STATED EXERCISE
Give the lines starting at the one containing "Custodial Child Removal" and ending at the one containing "If Your Ex Wants" as a numbered list, leaving out any blank lines.
------------------------------------
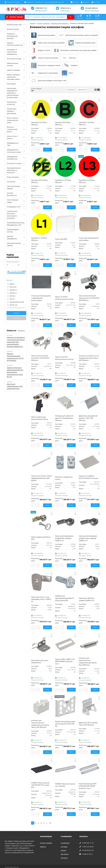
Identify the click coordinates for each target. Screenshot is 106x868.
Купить (47, 149)
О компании (65, 839)
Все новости (22, 330)
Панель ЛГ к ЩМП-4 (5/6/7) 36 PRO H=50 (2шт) (89, 475)
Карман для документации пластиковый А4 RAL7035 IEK (65, 720)
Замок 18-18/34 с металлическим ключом (64, 297)
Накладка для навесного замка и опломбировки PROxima (64, 416)
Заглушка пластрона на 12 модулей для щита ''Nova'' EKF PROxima (89, 357)
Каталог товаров (14, 17)
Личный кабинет (92, 8)
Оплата (63, 846)
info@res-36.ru (65, 8)
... (47, 819)
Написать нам (65, 10)
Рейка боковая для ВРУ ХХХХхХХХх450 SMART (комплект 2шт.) (87, 782)
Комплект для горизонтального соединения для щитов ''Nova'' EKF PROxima (40, 720)
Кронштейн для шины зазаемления (40, 658)
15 (50, 819)
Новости (43, 843)
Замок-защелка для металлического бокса (40, 416)
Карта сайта (30, 865)
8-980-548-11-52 (41, 8)
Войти (87, 10)
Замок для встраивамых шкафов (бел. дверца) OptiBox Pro (64, 536)
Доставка (64, 843)
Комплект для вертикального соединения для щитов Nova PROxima (87, 658)
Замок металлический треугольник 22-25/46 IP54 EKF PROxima (89, 297)
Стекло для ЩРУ (61, 238)
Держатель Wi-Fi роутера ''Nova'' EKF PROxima (88, 720)
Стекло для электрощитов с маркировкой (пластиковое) (41, 297)
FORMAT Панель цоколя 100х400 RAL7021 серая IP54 (40, 781)
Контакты (64, 854)
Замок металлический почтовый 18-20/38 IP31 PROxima (40, 357)
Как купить (65, 850)
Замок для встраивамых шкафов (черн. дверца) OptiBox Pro (88, 536)
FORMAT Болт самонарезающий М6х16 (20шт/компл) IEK (65, 595)
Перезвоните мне (41, 10)
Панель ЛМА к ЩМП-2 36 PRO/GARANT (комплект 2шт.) (65, 658)
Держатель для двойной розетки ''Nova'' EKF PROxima (88, 416)
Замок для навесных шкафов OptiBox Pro (86, 596)
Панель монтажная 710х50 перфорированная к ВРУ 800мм (41, 476)
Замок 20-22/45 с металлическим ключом (64, 356)
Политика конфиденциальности (15, 865)
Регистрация (95, 10)
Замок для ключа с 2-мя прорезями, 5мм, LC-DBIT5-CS (41, 596)
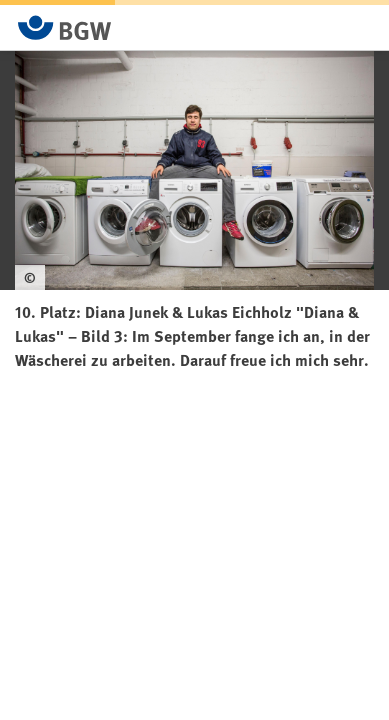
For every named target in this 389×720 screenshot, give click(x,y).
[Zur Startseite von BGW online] (65, 27)
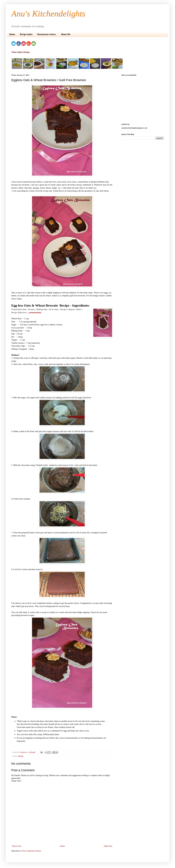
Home (12, 34)
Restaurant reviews (46, 34)
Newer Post (17, 846)
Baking (21, 756)
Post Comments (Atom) (31, 851)
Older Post (108, 846)
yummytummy (35, 312)
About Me (66, 34)
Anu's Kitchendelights (48, 13)
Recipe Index (26, 34)
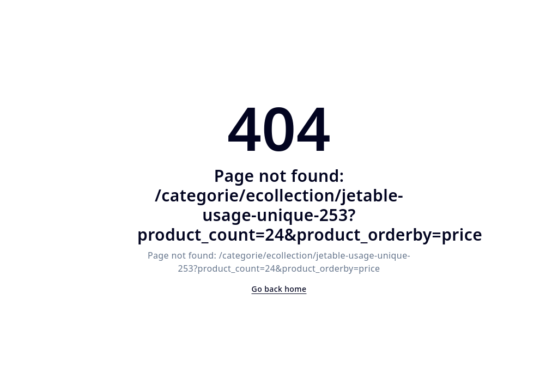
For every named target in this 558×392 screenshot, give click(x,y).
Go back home (279, 289)
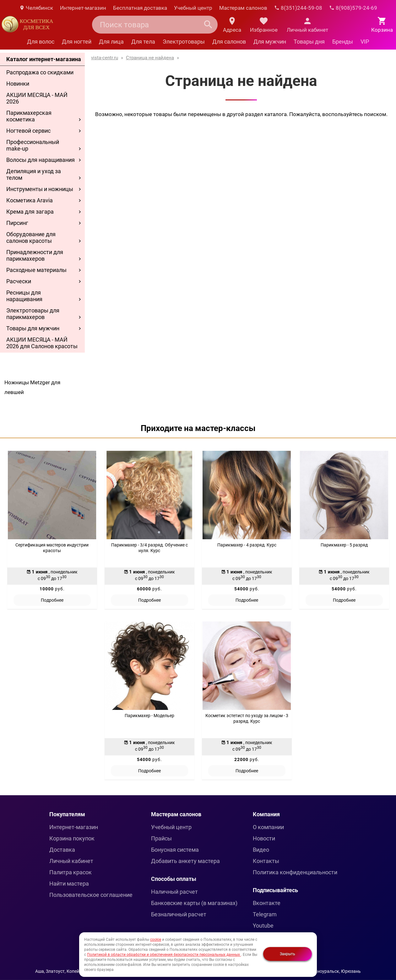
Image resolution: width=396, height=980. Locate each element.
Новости (264, 838)
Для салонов (229, 41)
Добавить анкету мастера (185, 861)
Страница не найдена (150, 57)
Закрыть (287, 954)
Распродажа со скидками (40, 72)
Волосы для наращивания (40, 160)
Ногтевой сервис (28, 130)
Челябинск (36, 8)
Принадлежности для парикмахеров (35, 255)
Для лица (111, 41)
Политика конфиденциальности (295, 872)
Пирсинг (17, 223)
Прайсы (161, 838)
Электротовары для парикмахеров (33, 313)
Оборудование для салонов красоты (31, 237)
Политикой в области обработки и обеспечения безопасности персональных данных (164, 955)
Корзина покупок (72, 838)
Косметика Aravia (29, 200)
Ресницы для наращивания (24, 296)
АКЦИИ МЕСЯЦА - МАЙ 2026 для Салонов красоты (42, 343)
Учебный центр (193, 8)
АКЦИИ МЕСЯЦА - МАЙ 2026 (37, 98)
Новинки (18, 83)
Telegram (265, 914)
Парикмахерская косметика (29, 116)
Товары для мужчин (33, 328)
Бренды (343, 41)
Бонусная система (175, 850)
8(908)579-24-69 (353, 8)
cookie (155, 939)
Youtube (263, 926)
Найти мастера (69, 883)
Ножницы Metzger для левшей (32, 387)
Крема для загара (30, 212)
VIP (365, 41)
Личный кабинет (71, 861)
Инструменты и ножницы (40, 189)
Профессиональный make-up (32, 145)
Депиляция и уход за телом (34, 174)
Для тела (143, 41)
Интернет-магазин (83, 8)
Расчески (19, 281)
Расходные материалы (36, 270)
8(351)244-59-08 (298, 8)
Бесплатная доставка (140, 8)
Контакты (266, 861)
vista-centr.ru (104, 57)
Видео (261, 850)
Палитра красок (70, 872)
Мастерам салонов (243, 8)
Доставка (62, 850)
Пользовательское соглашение (91, 895)
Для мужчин (270, 41)
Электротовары (184, 41)
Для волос (41, 41)
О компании (268, 827)
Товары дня (309, 41)
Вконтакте (267, 903)
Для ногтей (77, 41)
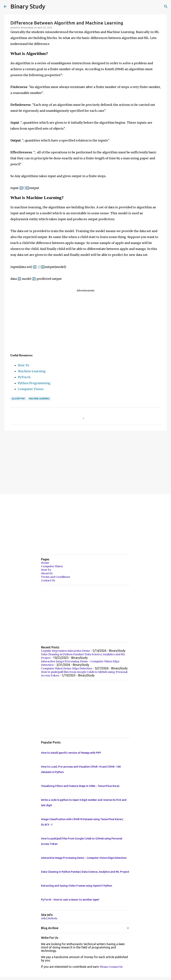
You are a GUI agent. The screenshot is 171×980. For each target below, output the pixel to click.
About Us (47, 573)
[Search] (166, 6)
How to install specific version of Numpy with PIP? (71, 753)
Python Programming (34, 383)
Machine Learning (32, 371)
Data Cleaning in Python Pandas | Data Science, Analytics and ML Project (85, 872)
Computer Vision (30, 389)
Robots (52, 918)
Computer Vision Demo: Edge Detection (66, 668)
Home (45, 563)
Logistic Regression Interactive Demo (65, 651)
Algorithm (18, 398)
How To (24, 365)
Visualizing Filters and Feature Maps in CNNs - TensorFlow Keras (80, 786)
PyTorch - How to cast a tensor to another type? (70, 900)
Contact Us (48, 580)
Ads (44, 918)
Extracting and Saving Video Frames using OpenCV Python (76, 886)
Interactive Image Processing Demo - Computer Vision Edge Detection (84, 858)
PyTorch (24, 377)
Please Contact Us (111, 967)
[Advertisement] (86, 322)
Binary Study (28, 6)
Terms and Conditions (55, 577)
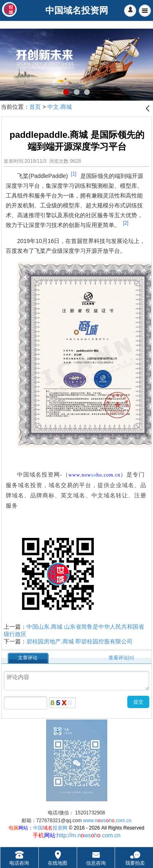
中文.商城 (60, 107)
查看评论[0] (121, 658)
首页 (35, 107)
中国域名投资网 (38, 474)
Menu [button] (145, 11)
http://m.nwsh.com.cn (89, 835)
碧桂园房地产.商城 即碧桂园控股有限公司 (80, 641)
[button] (130, 11)
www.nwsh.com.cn (107, 821)
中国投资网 (50, 828)
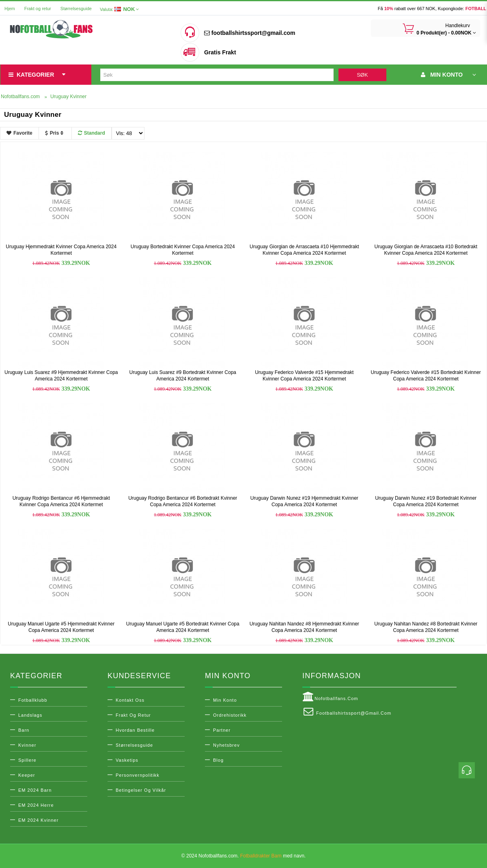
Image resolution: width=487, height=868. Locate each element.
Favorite (19, 133)
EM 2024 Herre (36, 805)
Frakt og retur (38, 9)
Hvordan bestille (135, 730)
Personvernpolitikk (138, 775)
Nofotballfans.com (330, 697)
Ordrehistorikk (230, 715)
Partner (222, 730)
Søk (362, 75)
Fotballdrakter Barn (261, 856)
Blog (218, 760)
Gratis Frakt (220, 52)
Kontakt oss (130, 700)
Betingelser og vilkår (141, 790)
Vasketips (127, 760)
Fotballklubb (32, 700)
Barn (24, 730)
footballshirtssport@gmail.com (250, 33)
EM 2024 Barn (35, 790)
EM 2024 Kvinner (38, 820)
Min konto (225, 700)
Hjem (10, 9)
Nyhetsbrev (226, 745)
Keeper (26, 775)
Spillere (27, 760)
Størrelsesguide (76, 9)
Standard (91, 133)
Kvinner (27, 745)
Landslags (30, 715)
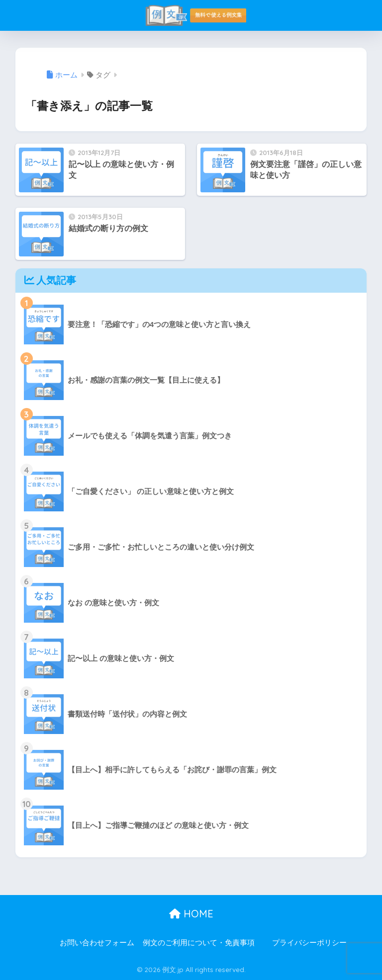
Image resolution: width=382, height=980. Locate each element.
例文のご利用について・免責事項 (198, 943)
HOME (191, 913)
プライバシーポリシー (309, 943)
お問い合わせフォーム (97, 943)
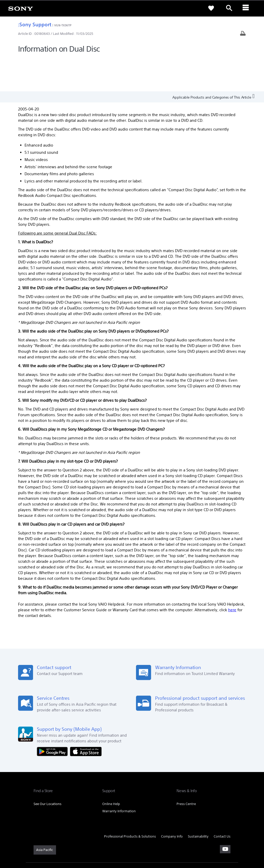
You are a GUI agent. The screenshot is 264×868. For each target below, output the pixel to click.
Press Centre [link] (186, 770)
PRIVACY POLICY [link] (78, 840)
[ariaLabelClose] (247, 8)
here (232, 576)
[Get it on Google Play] (53, 717)
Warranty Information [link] (119, 777)
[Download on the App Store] (86, 717)
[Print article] (243, 34)
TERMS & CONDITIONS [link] (49, 840)
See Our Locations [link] (48, 770)
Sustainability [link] (198, 802)
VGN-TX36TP (63, 25)
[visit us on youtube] (225, 815)
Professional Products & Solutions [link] (130, 802)
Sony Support (35, 24)
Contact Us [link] (222, 802)
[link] (21, 8)
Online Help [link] (111, 770)
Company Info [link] (172, 802)
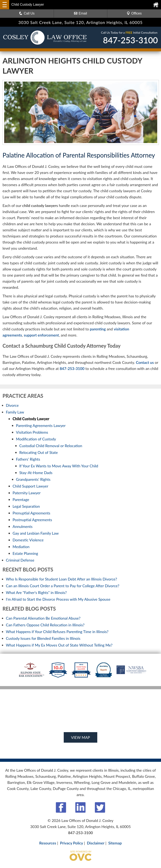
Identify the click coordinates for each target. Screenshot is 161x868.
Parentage (21, 499)
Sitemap (115, 843)
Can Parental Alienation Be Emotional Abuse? (43, 618)
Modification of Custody (36, 439)
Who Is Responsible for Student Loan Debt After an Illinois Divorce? (61, 579)
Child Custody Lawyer (31, 419)
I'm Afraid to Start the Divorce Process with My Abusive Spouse (58, 599)
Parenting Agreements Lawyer (41, 426)
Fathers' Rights (28, 459)
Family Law (15, 412)
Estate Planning (25, 553)
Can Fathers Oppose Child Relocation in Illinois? (45, 625)
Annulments (23, 526)
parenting (97, 329)
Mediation (21, 547)
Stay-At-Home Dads (36, 472)
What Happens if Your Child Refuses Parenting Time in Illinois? (57, 631)
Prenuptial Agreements (31, 513)
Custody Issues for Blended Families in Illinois (43, 638)
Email (80, 13)
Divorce (12, 405)
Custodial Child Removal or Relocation (50, 446)
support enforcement (41, 335)
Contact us (145, 362)
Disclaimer (96, 843)
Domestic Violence (28, 540)
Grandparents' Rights (33, 479)
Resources (48, 843)
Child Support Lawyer (30, 486)
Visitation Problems (32, 432)
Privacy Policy (71, 843)
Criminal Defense (20, 560)
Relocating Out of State (38, 452)
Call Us (27, 13)
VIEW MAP (80, 737)
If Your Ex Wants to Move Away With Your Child (58, 466)
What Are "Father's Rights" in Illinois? (36, 592)
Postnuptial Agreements (32, 520)
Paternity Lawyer (26, 493)
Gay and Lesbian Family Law (36, 533)
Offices (134, 13)
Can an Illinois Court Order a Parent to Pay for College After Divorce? (63, 586)
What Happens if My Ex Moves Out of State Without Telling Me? (59, 645)
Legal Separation (26, 506)
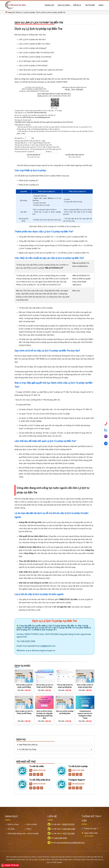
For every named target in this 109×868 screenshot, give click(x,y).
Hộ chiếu (11, 829)
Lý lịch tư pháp (29, 12)
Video (101, 5)
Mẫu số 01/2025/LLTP (54, 268)
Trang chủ (49, 5)
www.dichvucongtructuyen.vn (40, 650)
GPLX (29, 829)
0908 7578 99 (37, 770)
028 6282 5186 (69, 829)
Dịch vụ (19, 12)
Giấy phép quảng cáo (17, 833)
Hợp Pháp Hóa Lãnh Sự (28, 745)
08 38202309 (76, 784)
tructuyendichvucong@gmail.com (39, 646)
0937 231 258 (76, 770)
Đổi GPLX (77, 5)
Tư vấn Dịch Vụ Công (27, 749)
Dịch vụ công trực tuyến (25, 79)
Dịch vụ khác (32, 824)
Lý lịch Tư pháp (57, 627)
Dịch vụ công (64, 5)
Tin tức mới (89, 5)
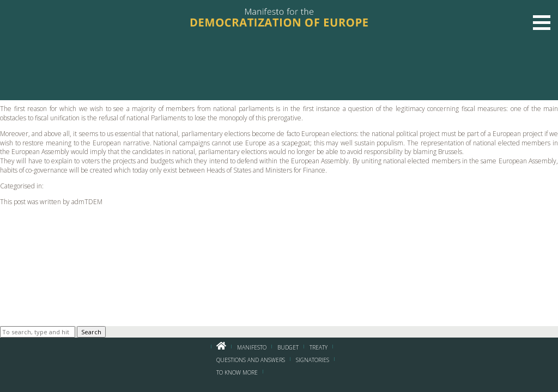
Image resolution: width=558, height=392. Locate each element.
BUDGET (288, 347)
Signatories (312, 360)
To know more (237, 372)
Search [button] (91, 332)
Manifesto (252, 347)
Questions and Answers (251, 360)
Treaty (318, 347)
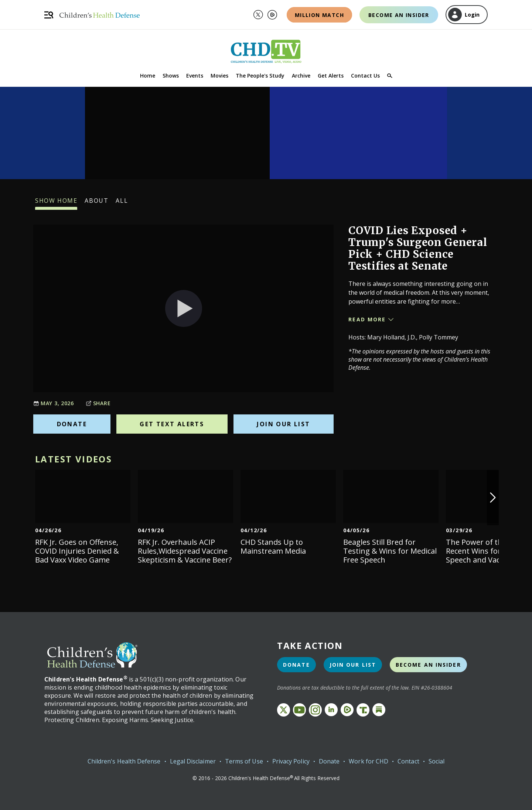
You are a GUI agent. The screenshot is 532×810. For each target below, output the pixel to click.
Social (436, 761)
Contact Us (365, 75)
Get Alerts (331, 75)
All (122, 203)
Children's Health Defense (124, 761)
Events (195, 75)
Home (147, 75)
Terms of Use (244, 761)
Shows (171, 75)
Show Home (56, 203)
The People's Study (260, 75)
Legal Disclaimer (193, 761)
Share (98, 403)
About (96, 203)
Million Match (319, 15)
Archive (301, 75)
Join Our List (283, 424)
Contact (408, 761)
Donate (72, 424)
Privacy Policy (291, 761)
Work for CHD (368, 761)
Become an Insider (399, 15)
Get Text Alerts (172, 424)
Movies (219, 75)
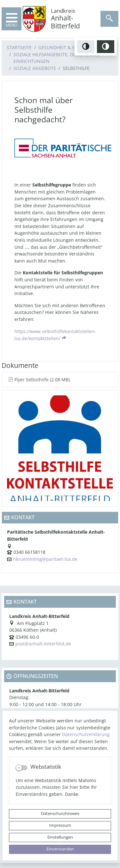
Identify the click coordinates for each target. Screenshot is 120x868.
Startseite (19, 48)
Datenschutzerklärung (86, 734)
------------------------------------
TASK RESPONSE
1. Custodial Child Removal or Relocation (50, 446)
2. support enforcement (41, 335)
3. Contact us (145, 362)
4. Disclaimer (96, 843)
5. Domestic Violence (28, 540)
6. Grandparents' Rights (33, 479)
7. Resources (48, 843)
8. Child Support Lawyer (30, 486)
9. Visitation Problems (32, 432)
10. Privacy Policy (71, 843)
11. Criminal Defense (20, 560)
12. Relocating Out of State (38, 452)
13. Call Us (27, 13)
14. VIEW MAP (80, 737)
15. If Your Ex Wants to Move Away With Your Child (58, 466)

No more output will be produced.